Bennet has done a yeoman’s job in getting Denver’s troubled school district headed in the right direction, both financially and academically.

While we think he’d be a strong choice for the nation, the prospect of losing him now, as DPS seems poised to realize gains from the difficult changes he has made, is not something we relish.

The choice for Education secretary has been set up as a decision between reformers and traditionalists.

Reformers, the conventional wisdom goes, want big change and favor such things as merit pay and charter schools. Traditionalists are those more allied with teachers unions and want to trim back standardized testing.

During the presidential campaign, Barack Obama walked a fine line between those camps, nodding to some concerns from each but committing fully to neither’s agenda.

It’s probably not a coincidence that Bennet seems cut from the same cloth. In his three years leading DPS, Bennet has at times butted heads with the teachers union but has found a productive way to work with them.

A prime example is this past summer’s renegotiation of ProComp, the district’s pay-for-performance plan.

In the weeks leading up to the Democratic National Convention, the district seemed headed for a job action by the union, which took issue with Bennet’s proposed ProComp restructuring.

The changes were the right thing for the district. Bennet wanted to frontload the salary scale so salaries for newer teachers would compare favorably to those in neighboring districts.

* Required work
Write the next part of the passage above about Bennet and Denver's school district, starting after its final sentence.

* Data block
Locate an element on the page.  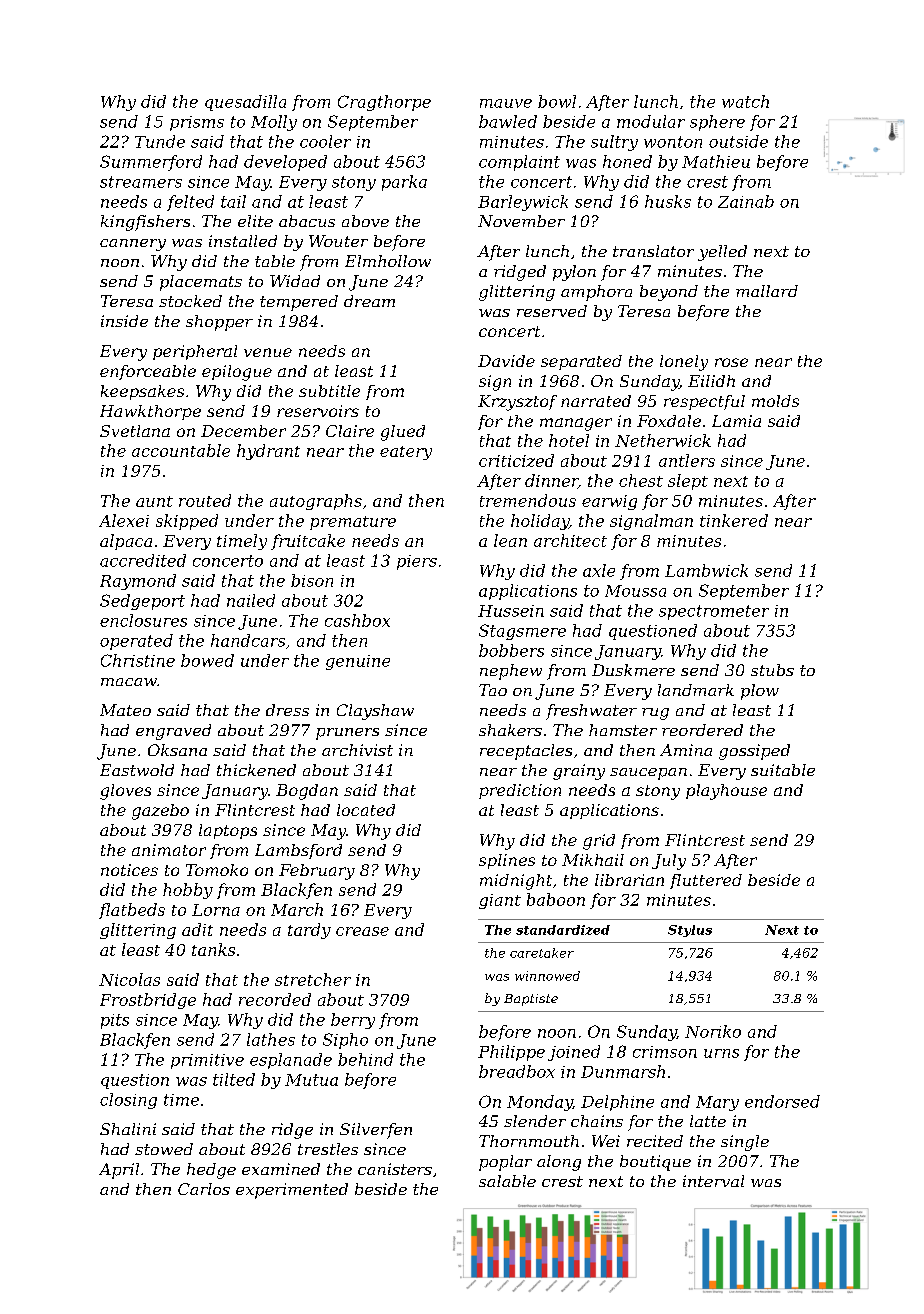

* Task answer
It was an effort to slow the brain drain DPS experiences as teachers with four or six years of teaching head to the suburbs to make more money. The union balked, and there were sickouts and even talk of a strike. In the end, the union got something it wanted — more teacher planning time — and Bennet got the salary structure to best serve students.

There are other examples and accomplishments, but this one serves to illustrate Bennet’s willingness to take heat — how embarrassing would it have been for DPS teachers to be on strike during the DNC? — yet stick to his principles.

We wrote an editorial Monday about the type of Education secretary the country needs. Bennet fits that mold.

The Yale-educated lawyer with a self-effacing way about him has proven his mettle in a variety of forums, including as a deal-maker for multimillionaire Phil Anschutz and chief of staff to Mayor John Hickenlooper.

We wish Bennet well, all the while knowing it would be a loss for Denver schools if he’s chosen.